Results: Those who experienced RGS were more likely to have a PTSD diagnosis and have attempted suicide significantly more. Scoring lower on the SBW traits was significantly associated with having an anxiety diagnosis, a PTSD diagnosis, and contemplating suicide. Those who experienced RGS were more likely to have a depression diagnosis, have an anxiety diagnosis, and contemplate suicide, in comparison to those who had not. Having both lower scores on the SBW traits and experiencing gendered racism is associated with a PTSD diagnosis. Specifically, it explained 30% of the variation in PTSD diagnoses among Black women. Similarly, having both lower scores on the SBW traits and RGS is associated with an anxiety diagnosis. Lastly, having both lower scores on the SBW traits and having to grow up faster is associated with contemplating suicide. Importantly, there were no moderating effects among these VWISRM factors on PTSD, anxiety, or suicidality.
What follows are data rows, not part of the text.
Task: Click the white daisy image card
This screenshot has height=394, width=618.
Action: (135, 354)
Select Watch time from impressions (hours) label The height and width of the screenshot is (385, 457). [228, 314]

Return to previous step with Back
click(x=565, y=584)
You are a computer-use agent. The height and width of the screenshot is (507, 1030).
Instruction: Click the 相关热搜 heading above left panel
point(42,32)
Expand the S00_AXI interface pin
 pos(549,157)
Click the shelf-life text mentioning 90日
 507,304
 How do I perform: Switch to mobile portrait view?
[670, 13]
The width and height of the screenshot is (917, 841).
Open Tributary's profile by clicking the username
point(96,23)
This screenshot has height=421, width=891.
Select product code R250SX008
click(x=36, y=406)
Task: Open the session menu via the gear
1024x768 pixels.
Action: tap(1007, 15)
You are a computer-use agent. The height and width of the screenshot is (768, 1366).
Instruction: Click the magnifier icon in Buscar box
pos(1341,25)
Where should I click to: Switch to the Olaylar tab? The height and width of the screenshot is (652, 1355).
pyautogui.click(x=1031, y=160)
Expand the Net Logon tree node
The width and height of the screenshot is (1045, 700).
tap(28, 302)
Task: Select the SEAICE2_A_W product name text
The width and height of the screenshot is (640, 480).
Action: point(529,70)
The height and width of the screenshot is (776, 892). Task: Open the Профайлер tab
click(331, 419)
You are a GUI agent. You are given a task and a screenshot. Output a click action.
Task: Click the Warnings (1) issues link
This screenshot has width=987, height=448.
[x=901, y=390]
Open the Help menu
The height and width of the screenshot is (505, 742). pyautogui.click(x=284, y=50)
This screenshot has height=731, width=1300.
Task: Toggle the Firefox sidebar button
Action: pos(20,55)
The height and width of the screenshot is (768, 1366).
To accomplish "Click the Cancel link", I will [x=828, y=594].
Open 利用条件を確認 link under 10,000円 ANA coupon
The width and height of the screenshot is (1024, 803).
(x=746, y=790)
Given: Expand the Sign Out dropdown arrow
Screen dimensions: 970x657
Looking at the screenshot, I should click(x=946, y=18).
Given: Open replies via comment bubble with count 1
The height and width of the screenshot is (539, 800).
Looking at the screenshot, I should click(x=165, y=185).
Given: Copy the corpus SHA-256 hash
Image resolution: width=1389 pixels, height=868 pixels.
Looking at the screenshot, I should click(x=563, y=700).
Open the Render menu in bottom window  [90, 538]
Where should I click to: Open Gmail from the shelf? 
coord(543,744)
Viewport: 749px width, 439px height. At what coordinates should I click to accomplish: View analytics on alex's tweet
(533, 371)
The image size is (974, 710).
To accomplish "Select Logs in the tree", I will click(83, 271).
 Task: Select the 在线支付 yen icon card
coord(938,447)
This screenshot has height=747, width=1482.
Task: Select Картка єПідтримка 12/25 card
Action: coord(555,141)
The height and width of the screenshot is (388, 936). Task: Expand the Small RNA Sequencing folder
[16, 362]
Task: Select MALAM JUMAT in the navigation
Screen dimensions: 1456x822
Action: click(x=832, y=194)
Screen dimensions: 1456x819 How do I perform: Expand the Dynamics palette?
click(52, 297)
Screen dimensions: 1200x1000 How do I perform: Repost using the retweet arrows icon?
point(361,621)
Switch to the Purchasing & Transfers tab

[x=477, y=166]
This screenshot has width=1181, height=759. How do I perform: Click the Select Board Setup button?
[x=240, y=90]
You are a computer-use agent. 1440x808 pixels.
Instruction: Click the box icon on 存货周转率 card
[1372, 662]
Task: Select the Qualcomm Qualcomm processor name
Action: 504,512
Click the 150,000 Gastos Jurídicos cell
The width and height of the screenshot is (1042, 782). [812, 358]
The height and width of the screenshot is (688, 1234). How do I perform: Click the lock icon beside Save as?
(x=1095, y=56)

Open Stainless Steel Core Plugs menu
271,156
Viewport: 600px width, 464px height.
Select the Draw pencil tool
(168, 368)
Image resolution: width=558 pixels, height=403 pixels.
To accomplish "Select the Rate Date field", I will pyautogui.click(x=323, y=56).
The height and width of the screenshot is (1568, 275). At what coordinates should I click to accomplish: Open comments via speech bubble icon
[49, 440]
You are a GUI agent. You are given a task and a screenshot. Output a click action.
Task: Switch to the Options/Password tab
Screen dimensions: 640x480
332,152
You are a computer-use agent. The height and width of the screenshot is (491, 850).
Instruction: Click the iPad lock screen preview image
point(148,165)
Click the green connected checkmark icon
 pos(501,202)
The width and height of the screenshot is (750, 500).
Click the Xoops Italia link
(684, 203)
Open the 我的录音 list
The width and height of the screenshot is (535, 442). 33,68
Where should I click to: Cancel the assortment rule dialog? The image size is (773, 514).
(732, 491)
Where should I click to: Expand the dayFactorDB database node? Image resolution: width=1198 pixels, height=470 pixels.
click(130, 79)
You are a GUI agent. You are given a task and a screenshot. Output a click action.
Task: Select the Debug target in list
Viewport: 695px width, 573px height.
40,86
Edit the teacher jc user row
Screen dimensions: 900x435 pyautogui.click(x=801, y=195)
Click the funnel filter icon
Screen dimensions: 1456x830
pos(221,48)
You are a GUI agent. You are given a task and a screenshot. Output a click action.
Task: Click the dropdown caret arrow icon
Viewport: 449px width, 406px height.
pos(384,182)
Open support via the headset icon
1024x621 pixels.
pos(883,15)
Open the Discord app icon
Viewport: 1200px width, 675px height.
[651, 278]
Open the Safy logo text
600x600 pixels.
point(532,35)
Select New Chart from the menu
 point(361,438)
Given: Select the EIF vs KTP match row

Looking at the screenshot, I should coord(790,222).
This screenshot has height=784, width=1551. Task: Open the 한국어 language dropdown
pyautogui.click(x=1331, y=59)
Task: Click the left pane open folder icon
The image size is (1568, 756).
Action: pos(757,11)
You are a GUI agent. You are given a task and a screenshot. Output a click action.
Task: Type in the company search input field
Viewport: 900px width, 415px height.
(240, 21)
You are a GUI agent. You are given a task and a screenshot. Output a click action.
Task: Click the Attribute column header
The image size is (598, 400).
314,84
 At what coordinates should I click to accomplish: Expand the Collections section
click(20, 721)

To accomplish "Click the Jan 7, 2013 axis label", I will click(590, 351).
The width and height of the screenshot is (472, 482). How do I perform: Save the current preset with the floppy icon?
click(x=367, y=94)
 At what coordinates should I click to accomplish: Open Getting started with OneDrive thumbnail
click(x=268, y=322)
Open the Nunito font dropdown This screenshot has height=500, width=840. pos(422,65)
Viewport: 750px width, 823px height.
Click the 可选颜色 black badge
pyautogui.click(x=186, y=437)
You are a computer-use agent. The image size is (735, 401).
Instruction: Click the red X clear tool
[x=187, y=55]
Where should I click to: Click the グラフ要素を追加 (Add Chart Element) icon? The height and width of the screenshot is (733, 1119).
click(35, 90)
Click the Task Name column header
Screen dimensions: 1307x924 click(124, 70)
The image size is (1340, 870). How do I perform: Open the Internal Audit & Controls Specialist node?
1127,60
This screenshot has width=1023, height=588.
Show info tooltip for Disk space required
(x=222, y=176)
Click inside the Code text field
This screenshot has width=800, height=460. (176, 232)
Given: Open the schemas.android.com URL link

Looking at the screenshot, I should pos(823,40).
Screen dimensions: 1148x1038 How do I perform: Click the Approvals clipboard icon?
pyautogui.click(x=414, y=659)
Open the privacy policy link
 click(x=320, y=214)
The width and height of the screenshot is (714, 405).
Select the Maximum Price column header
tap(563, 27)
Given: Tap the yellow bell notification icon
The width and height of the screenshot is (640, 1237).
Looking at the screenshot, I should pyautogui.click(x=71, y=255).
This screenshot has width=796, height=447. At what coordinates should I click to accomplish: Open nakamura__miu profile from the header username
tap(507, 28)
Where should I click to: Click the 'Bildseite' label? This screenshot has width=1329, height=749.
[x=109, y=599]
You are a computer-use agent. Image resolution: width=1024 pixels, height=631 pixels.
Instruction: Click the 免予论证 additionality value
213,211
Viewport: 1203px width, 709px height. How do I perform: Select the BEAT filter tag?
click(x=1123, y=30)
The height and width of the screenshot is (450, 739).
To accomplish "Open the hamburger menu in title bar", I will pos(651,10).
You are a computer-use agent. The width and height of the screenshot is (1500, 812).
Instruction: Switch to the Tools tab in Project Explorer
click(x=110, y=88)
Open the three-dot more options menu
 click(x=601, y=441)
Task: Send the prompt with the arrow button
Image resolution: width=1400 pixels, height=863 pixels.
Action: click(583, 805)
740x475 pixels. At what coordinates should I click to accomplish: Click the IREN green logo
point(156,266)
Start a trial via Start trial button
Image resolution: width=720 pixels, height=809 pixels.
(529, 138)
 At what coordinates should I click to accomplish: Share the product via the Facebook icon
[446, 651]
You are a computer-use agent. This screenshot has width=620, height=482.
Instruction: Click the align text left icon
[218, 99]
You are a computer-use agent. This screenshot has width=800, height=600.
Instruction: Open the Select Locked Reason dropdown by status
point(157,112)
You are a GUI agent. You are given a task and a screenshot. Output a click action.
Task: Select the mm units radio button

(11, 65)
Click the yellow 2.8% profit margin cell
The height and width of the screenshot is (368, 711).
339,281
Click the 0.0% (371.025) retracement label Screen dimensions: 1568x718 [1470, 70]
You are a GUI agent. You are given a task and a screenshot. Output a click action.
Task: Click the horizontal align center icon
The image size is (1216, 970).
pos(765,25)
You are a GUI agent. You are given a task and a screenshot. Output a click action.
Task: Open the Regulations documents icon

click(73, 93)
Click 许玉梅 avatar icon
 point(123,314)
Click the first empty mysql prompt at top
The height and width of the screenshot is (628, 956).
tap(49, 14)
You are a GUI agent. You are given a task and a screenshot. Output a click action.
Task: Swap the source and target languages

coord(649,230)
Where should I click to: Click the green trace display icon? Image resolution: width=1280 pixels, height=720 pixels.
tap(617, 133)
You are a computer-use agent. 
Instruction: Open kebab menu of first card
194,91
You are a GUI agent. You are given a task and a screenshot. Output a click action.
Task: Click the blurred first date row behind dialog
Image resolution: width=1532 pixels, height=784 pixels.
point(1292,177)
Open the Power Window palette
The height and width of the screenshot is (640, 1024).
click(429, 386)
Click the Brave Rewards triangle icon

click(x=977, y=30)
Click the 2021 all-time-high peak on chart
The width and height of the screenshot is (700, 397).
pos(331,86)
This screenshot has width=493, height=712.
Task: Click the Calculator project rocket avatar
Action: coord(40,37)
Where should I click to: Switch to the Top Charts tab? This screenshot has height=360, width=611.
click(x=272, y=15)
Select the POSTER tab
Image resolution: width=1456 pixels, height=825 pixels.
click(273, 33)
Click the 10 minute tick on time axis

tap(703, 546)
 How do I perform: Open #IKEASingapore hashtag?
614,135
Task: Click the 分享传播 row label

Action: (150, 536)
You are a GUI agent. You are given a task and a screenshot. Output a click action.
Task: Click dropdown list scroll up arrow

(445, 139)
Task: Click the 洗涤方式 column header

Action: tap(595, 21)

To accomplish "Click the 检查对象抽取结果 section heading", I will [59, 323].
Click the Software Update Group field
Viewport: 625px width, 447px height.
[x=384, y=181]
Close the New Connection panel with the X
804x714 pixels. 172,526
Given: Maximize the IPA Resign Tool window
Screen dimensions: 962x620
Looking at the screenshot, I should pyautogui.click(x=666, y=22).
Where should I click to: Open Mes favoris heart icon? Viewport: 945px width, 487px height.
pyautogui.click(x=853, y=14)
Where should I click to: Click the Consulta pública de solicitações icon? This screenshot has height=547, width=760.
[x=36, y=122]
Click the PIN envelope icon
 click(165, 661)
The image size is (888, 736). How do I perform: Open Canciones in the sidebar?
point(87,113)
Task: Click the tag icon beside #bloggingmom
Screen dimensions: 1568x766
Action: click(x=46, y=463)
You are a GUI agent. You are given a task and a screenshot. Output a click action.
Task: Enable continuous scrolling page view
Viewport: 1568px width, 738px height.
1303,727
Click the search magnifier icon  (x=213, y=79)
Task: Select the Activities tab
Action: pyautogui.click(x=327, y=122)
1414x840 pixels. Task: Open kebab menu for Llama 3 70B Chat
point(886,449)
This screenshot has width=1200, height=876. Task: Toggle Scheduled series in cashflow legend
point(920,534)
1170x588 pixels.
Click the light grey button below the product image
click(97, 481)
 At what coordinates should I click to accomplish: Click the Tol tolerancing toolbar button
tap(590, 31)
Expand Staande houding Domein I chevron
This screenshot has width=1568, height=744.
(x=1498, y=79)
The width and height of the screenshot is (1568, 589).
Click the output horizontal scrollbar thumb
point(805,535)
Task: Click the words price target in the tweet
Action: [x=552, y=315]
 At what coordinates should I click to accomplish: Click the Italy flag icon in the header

Conclusions and Implications: The findings from this study highlight important research and clinical implications for Black women’s mental health. The VWISRM analysis contributed to the development of a modified version of the model, the Gendered Racism Intersectional Trauma model (GRIT) to better understand the breadth of mental health outcomes for Black women. Specifically, GRIT considers three unique factors of Black womanhood (SBW traits, RGS, and gendered racism) and their relationship to negative psychological outcomes and therefore should be addressed and targeted in assessments and interventions. Notably, our findings make a new contribution to the scientific inquiry of PTSD in Black women.